Illustration chiffrée : 100 euros dépensés en Wallonie généreront en moyenne 36 euros supplémentaires en Flandre et 24 euros à Bruxelles, d’après les calculs repris dans cette étude. Une Wallonie qui patine, c’est dès lors très dommageable pour l’économie flamande. Mais, direz-vous, avec de telles interactions, comment la Wallonie n’a-t-elle pas réussi à accrocher le train de la croissance flamande ? Tout simplement parce que les interactions sont nettement plus faibles dans l’autre sens : 100 euros dépensés en Flandre n’en génèrent que 9 en Wallonie et 19 à Bruxelles. Cette divergence d’intensité dans les flux s’explique par la taille des économies, par des positionnements sectoriels mais sans doute aussi par une forme de patriotisme économique, plus présent au nord du pays. L’entrepreneur wallon ne cherche pas spécialement à se fournir dans sa propre région.

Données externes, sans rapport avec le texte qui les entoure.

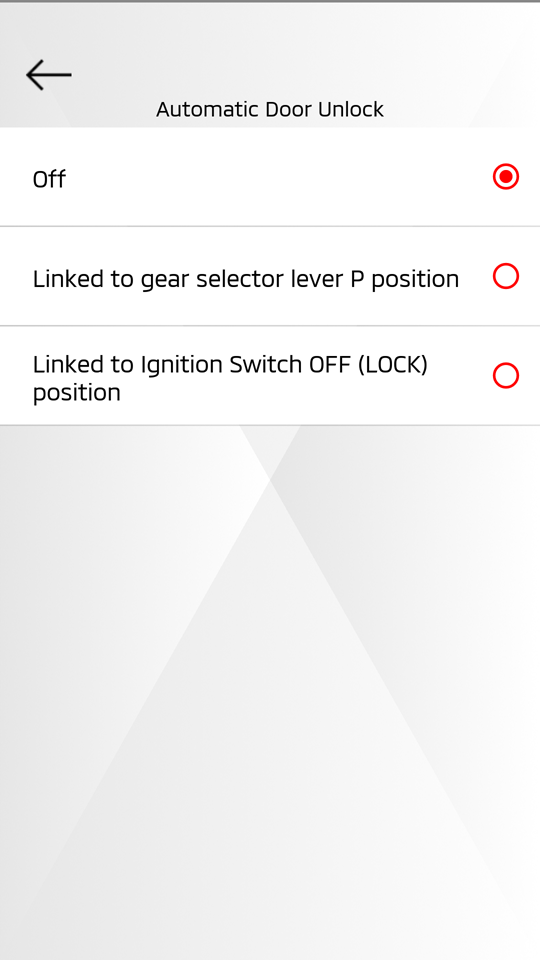
Task: Pick the Off list row
Action: click(270, 177)
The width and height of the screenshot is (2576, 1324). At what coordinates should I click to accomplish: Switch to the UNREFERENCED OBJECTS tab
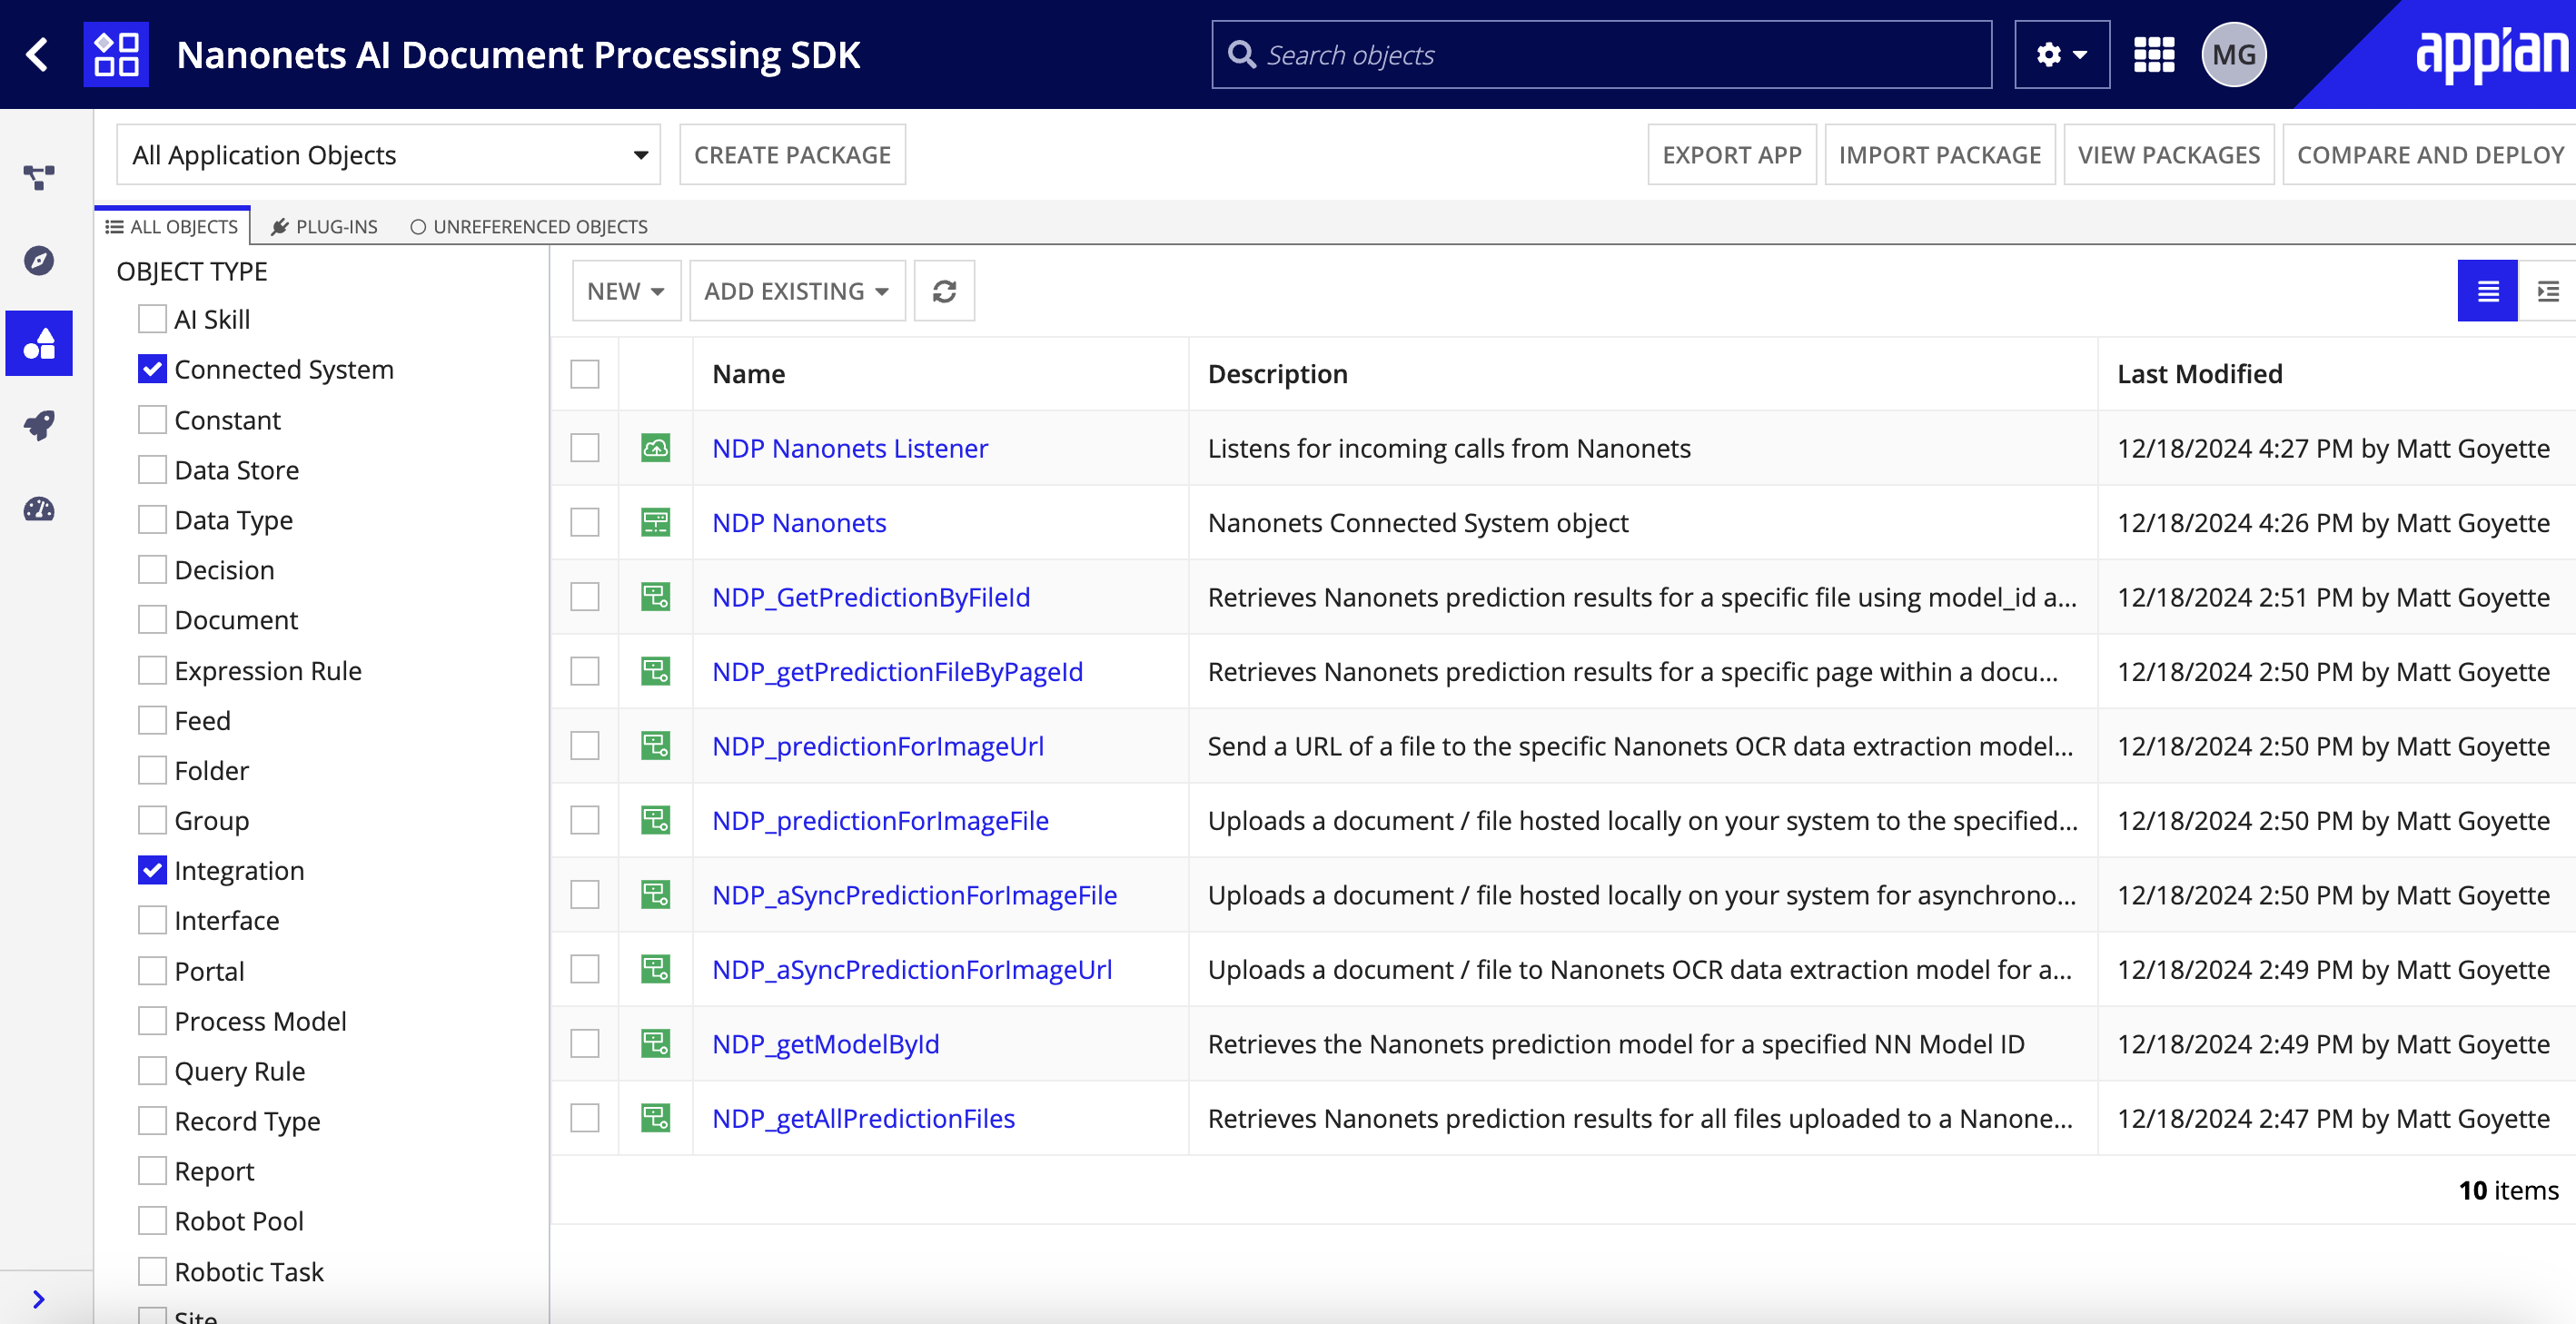[529, 227]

“L’un des grands enseignements de cette étude est qu’il faut arrêter de vouloir que la Wallonie rattrape le PIB par habitant de la Flandre, analyse Benoît Bayenet. Si nous accélérons, la Flandre accélérera aussi. A l’inverse, si la Wallonie s’effondre, la Flandre souffrira. L’important, c’est de courir au même rythme.” Dans ces conditions, le souci de l’intérêt général devrait inciter à “la coordination des politiques économiques afin d’optimaliser les retombées de ces dernières”, lit-on dans le rapport sur l’économie wallonne. Voilà qui ressemble à un voeu pieux dans la configuration politique actuelle…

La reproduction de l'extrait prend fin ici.